You participated in King Liz at the Geffen Playhouse in L.A. where you portrayed the overachieving, and somewhat disgruntled, Gabby. What has that experience been like for you?
So after college, my goal was Broadway, but there was no way I could afford to move to New York. I felt like on Broadway, I mean, theater already is so not accessible to the masses. Tickets are so expensive. The goal has always been Broadway, so I was like, "Oh, I'll just make this easy, I'll make a name for myself in TV and then I'll go back home."
So doing a play at the Geffen has been also a dream of mine—a little mark on that checklist. But it's been great to be in front of a live audience after all this time. You know, there's this immediate satisfaction you get in performing live. You're listening to the laughs as opposed to being on set where you'll rehearse, and if the crew laughs, you're like, "Okay, I'm doing something right."
But after take ten, they're not going to find it so funny, right? Yeah, so there's just this instant exchange of energy when you're onstage. The fact that I'm having to hold for laughs, there's no other high [like] that, and then I get to share the stage with Sabrina Sloan, who just came off of the Hamilton tour. That's been amazing.
But it's also this play, [which is] weird because it's not technically a comedy. I'm definitely the comedic relief of the show, but it almost feels like more of a roller coaster ride than shooting a film and shooting TV just because of the rehearsal process. And then leading up to it, doing the same show, the same lines every night, but finding different nuances, different subtleties, different intentions to change it and keep it fresh.
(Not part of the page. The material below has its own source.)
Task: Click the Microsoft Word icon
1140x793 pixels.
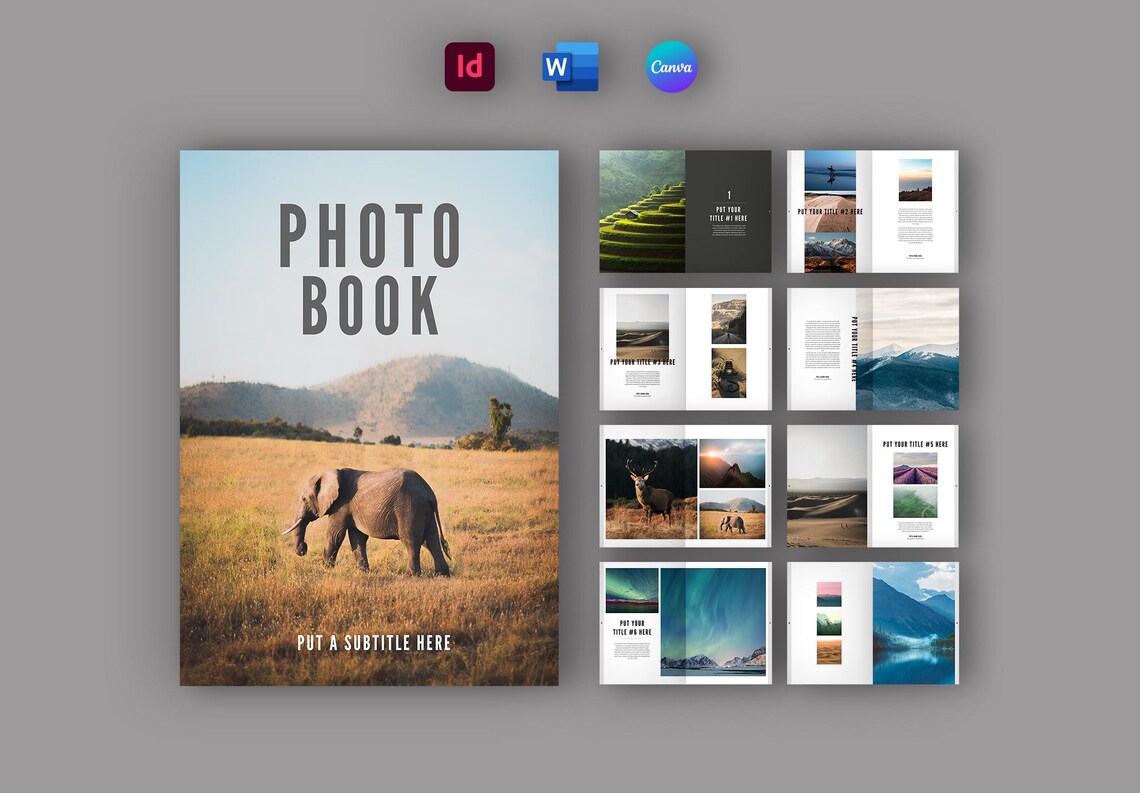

I think that's what's so great about theater.
Actors always say that there a huge energy shift when they do theater and mention how you get to interact with the audience even though you're not breaking the fourth wall.
Yeah, exactly. Where as opposed to [film and TV where] once we shoot the scene, we shot it. It's done and we'll see it on the editing/cutting room floor. And you'll never do that again.
You don't often hear about Latinas participating as voice actresses for video games. You've lent your voice and talent to two Star Wars games. What was it like for you to be part of such a diverse and amplified universe of storytelling?
Okay, well, I'm going to be honest with you, the first role was for an ethnically ambiguous mechanic. So I was like, you know, I don't have an accent, but I can do accents. So it's cool, and I'm so glad I booked it.
But because of that, [the door was opened] for the [voice of the] first female Mandalorian in the next game, which was amazing. And also voiceover, especially video game voiceover, that's a different animal, too, because you're in the booth, you won't get the script until maybe the day of.
So you just got to make choices in there, and luckily I obviously have a [director who's] amazing, gives great direction, great notes, and he just guides you through it. And again, that [was] also a dream come true. And there's nothing more satisfying than seeing the actual footage of the game and trying to match the mouth and the intention behind the scene.
What's a piece of advice that you'd give a younger version of yourself about what lay ahead for her?
I've been thinking a lot about this lately. Like, I feel like I worked so hard and I was under so much like financial stress like I feel like I really sacrificed a social life for [a] career through most of my 20s. And, I mean, obviously, now it's paid off.
But I guess to just keep trusting yourself. I feel like a lot of people get so discouraged. Even once you get to a really good place, it's still going to get hard in different ways and more nuanced ways.
I would just tell my younger self, my more youthful self, to just trust that you're on the right path. And if you still wake up the next day thinking you can't do anything else, go back and keep working at the wine bar and the catering service because you're almost there [laughs].